■ REQUIREMENTS ■
• A. In the rock identification thread, which type of volcanic rock is named as the most common?
• B. Write the next part of the rock identification thread, following on from Mike_G's last sentence.

■ EXCERPT PROVIDED ■

★ ★ ★ ★ ★

# what type of rocks are these?



## pharrix (May 26, 2011)




----------



## DanniGirl (Jan 25, 2007)

Looks like volcanic (igneous). If it has gas bubbles then it's basalt.


----------



## JimA (Nov 7, 2009)

They might have some iron in them kinda hard to tell. I do like the shapes of them though!


----------



## pharrix (May 26, 2011)

thanks for the replies.


----------



## S14Swap240sx (Jan 3, 2011)

DanniGirl said:


> Looks like volcanic (igneous). If it has gas bubbles then it's basalt.


is something such as volcanic rock sutible for a typical peacock hap tank?


----------



## DanniGirl (Jan 25, 2007)

Depends what type of volcanic rock. There are four types, basalt being the most common. The rougher the texture, the more problematic it could be for the fish. With that said, a few pieces wouldn't be an issue in a peacock/hap setup.


----------



## Mike_G (Nov 8, 2011)

I think a little clarification may be warranted here.

★ ★ ★ ★ ★

■ MATERIAL PROVIDED ■
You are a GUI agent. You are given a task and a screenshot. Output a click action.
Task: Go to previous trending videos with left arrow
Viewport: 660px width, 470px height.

★ ★ ★ ★ ★

■ ANSWERS FOR THIS EXERCISE ■
• A. Basalt.

• B.
Igneous (volcanic) rock is one of the 4 types of rocks (igneous, metamorphic, sedimentary, and specific)- there are two main types of igneous rock, intrusive and extrusive, but there are several different varieties of igneous rock including (but not limited to) basalt, granite, pumice, andesite, rhyolite, obsidian, and scoria (aka "lava rock")

I'd try to stick with granite and basalt, and would avoid pumice (too soft), scoria (too rough), and obsidian (too sharp)

Just my .02


----------



## cichlid-gal (Apr 27, 2012)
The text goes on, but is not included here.